# What is asked
Write out the records again with "screenshot" changed to "image" everywhere, keeping everything else the same and leaving out the pictures.

# Information supplied
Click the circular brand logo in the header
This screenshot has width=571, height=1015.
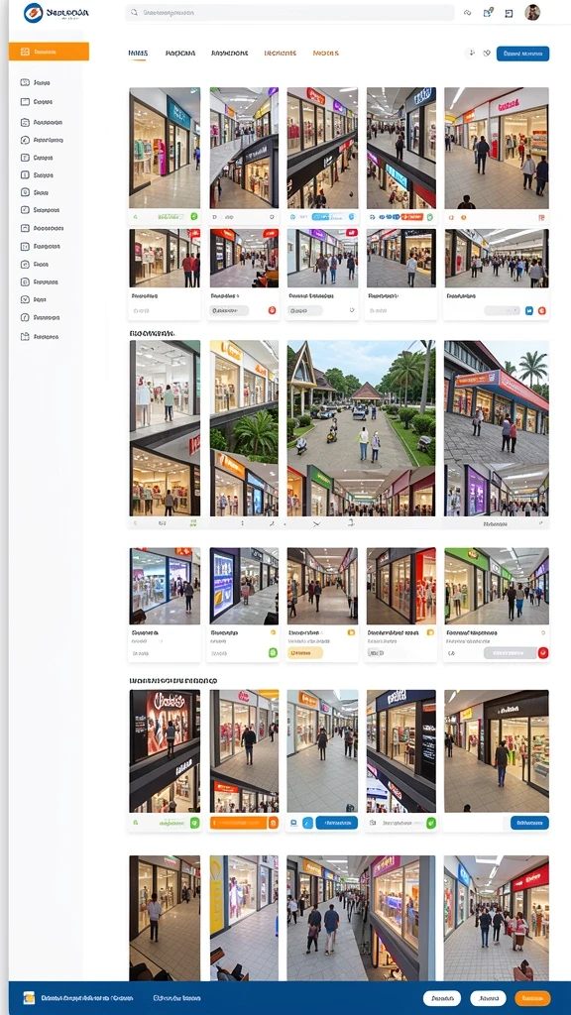(x=33, y=12)
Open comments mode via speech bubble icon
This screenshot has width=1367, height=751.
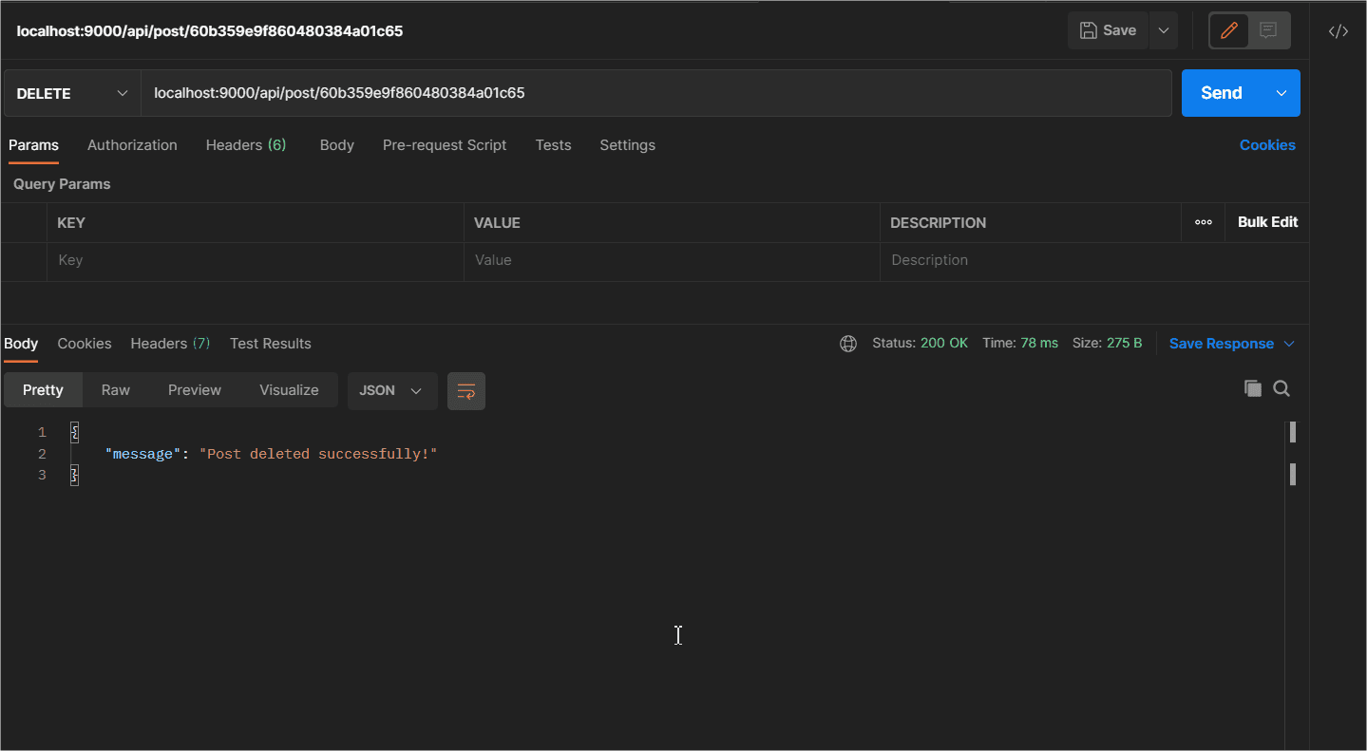coord(1268,30)
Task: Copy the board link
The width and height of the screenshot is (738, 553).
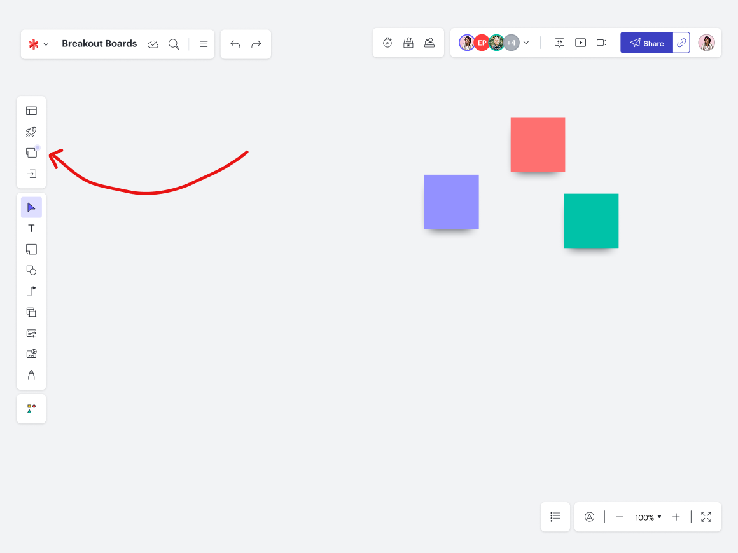Action: coord(681,43)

# Worked solution
Click the circular brand logo in the header
This image has width=571, height=1015.
(x=33, y=12)
Open comments mode via speech bubble icon
This image has width=1367, height=751.
coord(1268,30)
Task: Copy the board link
The width and height of the image is (738, 553).
Action: coord(681,43)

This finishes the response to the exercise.